On May 13, Nathaniel Hawthorne Elementary announced the importance of the new addition to their school: a community garden. According to a Dallas ISD press release, the elementary school recently moved to a new campus and hosted an inauguration for the new garden on May 6.
The project first launched earlier in the school year when students returned to in-person learning. Instructional Coach Rebecca Ajuluchukwu is behind the program, and she found funding through a grant for Innovative Teaching from the Junior League of Dallas.
Kiki Gao, the Grants for Innovative Teaching chair for the Junior League of Dallas, stated that the garden project immediately stood out to the Junior League.
“We provide these specific grants to educators who are working on an innovative, creative project that would complement the kids’ education,” Gao said. “This project is one that really stood out from the beginning. The teachers were very passionate and it was very well thought out, so it was very easy to advocate for it.”
Ajuluchukwu first got the idea at the start of the COVID-19 pandemic when she spent a lot of time in her garden.
“During the pandemic, I had a lot of free time on my hands and really started investing in my own garden at home. When we got back to school, I realized that we had a lot of social-emotional changes with the students, and thought ‘if gardening brings me a lot of passion, it can bring a lot of joy and passion to others,’” Ajuluchukwu shared in the press release.
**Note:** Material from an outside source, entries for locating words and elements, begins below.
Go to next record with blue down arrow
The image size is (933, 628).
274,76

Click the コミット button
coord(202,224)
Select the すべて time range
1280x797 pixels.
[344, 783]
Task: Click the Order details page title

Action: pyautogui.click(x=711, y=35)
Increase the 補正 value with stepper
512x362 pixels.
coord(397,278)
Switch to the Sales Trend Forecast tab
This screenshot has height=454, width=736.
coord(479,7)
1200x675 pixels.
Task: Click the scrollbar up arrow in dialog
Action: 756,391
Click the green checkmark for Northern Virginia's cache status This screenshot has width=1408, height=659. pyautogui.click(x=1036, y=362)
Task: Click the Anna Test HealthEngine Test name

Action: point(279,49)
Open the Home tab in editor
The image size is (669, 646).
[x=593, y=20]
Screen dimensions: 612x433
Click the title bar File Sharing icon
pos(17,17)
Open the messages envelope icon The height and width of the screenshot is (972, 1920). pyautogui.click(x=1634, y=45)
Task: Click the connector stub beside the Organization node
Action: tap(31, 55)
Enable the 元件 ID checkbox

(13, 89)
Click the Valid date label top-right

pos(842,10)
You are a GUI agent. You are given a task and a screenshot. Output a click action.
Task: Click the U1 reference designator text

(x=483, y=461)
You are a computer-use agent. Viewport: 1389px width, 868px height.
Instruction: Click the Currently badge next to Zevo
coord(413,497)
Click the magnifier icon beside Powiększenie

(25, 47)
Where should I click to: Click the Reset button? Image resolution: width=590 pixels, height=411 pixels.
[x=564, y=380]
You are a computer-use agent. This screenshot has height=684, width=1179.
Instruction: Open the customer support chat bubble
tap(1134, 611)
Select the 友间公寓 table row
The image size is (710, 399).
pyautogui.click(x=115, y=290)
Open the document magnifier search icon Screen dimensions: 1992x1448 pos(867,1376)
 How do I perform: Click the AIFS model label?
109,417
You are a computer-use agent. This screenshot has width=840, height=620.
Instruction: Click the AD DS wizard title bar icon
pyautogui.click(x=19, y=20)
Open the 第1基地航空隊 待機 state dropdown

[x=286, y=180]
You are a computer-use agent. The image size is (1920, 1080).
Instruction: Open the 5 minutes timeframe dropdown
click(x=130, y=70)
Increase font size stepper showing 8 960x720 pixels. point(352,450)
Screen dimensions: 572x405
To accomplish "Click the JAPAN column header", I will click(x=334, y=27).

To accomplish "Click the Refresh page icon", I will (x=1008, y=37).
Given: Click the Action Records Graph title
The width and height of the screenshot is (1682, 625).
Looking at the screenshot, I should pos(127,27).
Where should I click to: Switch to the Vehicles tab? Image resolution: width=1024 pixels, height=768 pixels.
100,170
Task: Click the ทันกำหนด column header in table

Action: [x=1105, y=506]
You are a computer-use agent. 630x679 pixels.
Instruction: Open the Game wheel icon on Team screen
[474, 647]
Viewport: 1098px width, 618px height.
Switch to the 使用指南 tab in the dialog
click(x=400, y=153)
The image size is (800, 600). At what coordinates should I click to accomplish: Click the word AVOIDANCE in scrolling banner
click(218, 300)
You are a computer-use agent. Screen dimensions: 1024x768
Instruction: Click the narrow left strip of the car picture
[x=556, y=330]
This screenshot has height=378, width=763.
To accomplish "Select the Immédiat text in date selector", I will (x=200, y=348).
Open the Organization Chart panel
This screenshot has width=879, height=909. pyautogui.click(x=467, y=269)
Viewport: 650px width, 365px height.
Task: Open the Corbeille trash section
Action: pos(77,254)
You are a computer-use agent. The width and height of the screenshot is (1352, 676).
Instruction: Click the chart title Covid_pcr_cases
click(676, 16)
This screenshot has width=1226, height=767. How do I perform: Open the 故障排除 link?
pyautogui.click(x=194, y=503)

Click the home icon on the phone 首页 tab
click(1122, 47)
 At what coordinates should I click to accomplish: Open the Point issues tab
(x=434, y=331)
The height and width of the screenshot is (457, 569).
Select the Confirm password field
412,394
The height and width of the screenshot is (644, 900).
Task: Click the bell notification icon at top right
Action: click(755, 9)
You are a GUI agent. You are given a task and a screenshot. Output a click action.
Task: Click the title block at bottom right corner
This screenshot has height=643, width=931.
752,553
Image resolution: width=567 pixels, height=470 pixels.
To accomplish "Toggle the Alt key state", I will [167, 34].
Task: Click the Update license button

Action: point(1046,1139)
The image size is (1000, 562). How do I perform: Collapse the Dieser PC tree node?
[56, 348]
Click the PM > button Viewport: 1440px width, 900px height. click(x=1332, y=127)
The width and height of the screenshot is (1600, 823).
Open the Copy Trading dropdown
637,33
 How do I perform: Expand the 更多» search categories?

According to Dallas ISD, there are several beds in the Hawthorne garden, and they are growing peppers, tomatoes, lettuces, and other fruits and vegetables. Students decorated stepping stones and the beds themselves, and parent volunteers laid the soil. The seeds were first planted at the start of April by the Hawthorne Gardening Club.
“Our garden is an extension of what’s going on inside our building,” Ajuluchukwu said. “It’s another learning space for the students, so we can teach the kids outdoors, in nature. It also connects to the social and emotional aspect because it’s a place where they can have peace and quiet outside while they learn. They have been taking ownership and they’re the ones who are always telling me what they see and what they’re finding, and that’s the best part.”
Other North Texas schools have implemented gardening programs for students, including Fort Worth ISD. At the end of April, Fort Worth announced a partnership with Blue Zones Project to create gardens on some school campuses. According to a news release from the City of Fort Worth, 20 schools in the district have partnered with Blue Zones, and many of them are in communities with a lack of resources.
In the news release, Morningside Elementary principal, Vanessa Cuarenta, shared that the partnership will help rebuild the school’s already-established garden.
“Our garden has always been a point of pride, and we are incredibly grateful to everyone helping get it back in shape,” Cuarenta said. “Our students love learning about plants and helping maintain the garden. They’re getting tangible lessons in science, nutrition and healthy eating, while also learning the value of patience and hard work.”
Blue Zones Project’s garden program is part of its mission to make Fort Worth a healthier city.